La Colombie a-t-elle intérêt à faire la guerre au Venezuela ?

Une guerre entre les deux républiques sœurs ruinerait les deux pays et créerait un nouveau Koweït avec presque tout le pétrole de l'hémisphère.

Depuis la fin de 2003, plusieurs soldats vénézuéliens ont été tués par des inconnus le long de la frontière colombienne. À chaque fois, écrit le journaliste vénézuélien Luis Britto Garcia, les grands médias de communication inventent des rumeurs d'incursions vénézuéliennes en territoire colombien voire carrément un projet d'invasion.

Quel intérêt aurait Hugo Chavez à faire la guerre à la Colombie, demande Britto ? Cette dernière compte 40 millions d'habitants contre 26 millions pour le Venezuela, elle possède une armée sur-équipée qui se bat depuis plus d'un demi-siècle dans des conflits internes et, de surcroît, est l'alliée des États-Unis.

De son côté, la Colombie a-t-elle intérêt à faire la guerre au Venezuela ? Bien que « toute oligarchie qui vacille invente habituellement un conflit extérieur pour consolider le front intérieur » et que « toute oligarchie qui a besoin des États-Unis soit prête à sacrifier ses compatriotes contre un gouvernement que les États-Unis n'aiment pas », la Colombie n'a rien à espérer non plus à entrer en guerre contre son voisin, répond Britto.

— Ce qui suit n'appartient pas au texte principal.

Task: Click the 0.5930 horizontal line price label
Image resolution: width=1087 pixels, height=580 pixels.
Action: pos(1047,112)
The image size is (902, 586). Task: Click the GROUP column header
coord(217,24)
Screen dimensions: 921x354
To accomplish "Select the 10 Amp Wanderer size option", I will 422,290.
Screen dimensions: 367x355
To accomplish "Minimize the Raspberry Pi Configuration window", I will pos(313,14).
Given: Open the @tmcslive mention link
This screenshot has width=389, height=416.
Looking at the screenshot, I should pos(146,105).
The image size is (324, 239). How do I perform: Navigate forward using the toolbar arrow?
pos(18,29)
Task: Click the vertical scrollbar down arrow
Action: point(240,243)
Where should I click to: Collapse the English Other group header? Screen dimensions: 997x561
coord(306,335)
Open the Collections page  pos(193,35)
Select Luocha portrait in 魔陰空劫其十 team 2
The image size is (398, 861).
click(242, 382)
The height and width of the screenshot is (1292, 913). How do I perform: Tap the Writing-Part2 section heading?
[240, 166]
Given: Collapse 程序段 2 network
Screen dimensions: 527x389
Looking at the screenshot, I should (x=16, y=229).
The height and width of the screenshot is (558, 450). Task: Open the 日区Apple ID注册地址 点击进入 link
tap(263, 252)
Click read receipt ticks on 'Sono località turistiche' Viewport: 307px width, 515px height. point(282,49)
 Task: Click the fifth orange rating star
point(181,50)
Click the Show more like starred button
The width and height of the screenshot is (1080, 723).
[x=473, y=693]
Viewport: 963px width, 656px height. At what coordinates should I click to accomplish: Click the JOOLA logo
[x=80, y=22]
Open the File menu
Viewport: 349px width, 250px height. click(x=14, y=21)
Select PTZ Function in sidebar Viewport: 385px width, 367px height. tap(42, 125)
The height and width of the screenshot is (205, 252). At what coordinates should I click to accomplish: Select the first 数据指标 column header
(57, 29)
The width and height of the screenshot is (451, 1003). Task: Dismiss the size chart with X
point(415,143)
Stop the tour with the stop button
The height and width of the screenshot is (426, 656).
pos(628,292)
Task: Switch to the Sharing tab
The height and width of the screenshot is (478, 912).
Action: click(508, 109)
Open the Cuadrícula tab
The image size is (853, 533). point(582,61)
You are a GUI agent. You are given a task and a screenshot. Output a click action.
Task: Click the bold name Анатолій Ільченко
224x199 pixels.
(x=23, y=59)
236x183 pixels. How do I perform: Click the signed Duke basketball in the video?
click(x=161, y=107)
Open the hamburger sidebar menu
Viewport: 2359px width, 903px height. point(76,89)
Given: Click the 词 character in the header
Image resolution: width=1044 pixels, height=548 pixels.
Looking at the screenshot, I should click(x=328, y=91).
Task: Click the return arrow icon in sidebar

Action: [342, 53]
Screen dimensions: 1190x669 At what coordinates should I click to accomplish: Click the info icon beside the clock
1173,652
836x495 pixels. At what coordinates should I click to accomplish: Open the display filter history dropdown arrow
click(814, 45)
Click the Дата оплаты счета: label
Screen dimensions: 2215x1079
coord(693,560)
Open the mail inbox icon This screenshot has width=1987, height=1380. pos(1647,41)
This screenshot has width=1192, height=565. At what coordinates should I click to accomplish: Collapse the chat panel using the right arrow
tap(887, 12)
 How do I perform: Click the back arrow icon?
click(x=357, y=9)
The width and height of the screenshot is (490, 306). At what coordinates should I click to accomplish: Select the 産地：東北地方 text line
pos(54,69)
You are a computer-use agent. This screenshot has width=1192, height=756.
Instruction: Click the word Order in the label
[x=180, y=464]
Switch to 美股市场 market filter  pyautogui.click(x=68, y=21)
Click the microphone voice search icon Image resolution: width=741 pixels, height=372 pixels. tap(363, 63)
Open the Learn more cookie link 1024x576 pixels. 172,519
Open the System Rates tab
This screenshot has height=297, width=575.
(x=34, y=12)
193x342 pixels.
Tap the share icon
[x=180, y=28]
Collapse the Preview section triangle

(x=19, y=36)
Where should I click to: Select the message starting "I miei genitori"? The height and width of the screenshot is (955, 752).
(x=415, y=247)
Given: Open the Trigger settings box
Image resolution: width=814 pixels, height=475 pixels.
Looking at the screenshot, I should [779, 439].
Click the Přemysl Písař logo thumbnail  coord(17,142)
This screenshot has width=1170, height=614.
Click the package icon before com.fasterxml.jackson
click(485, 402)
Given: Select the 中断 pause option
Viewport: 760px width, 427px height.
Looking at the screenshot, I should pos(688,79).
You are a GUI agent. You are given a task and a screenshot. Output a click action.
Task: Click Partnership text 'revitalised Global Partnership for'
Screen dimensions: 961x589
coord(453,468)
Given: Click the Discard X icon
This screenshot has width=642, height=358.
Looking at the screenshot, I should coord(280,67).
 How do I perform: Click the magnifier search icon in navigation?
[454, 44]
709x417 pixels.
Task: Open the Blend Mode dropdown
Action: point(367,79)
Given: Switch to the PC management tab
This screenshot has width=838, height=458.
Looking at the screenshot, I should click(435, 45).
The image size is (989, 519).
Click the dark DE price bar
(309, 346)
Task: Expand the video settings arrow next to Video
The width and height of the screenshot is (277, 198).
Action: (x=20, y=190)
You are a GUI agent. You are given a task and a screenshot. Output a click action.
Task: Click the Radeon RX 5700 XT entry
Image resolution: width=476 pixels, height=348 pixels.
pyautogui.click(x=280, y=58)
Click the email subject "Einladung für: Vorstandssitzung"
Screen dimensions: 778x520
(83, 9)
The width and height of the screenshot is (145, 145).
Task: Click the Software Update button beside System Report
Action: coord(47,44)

« D'habitude, cela se passe comme pour Saddam Hussein, armé jusqu'aux dents par les États-Unis pour fustiger l'Iran et, plus tard, anéanti par les mêmes États-Unis. »

Le véritable intéressé par une telle guerre, continue le journaliste, est l'Oncle Sam. Il cite un article de David Henriquez (chercheur au Centre Rockefeller d'études latino-américaines de l'Université Harvard) paru dans le numéro du dernier trimestre de 1999 de la revue Foreign Policy du Département d'État états-unien.

Henriquez y écrit que « le but de la majorité des guerres actuelles est de rendre les pays plus petits, pas plus grands » avant d'ajouter que « des régions riches telles que le nord du Mexique, le sud du Brésil ou la ville côtière de Guayaquil (Équateur) se demandent quels bénéfices leur apporte leur identité nationale ».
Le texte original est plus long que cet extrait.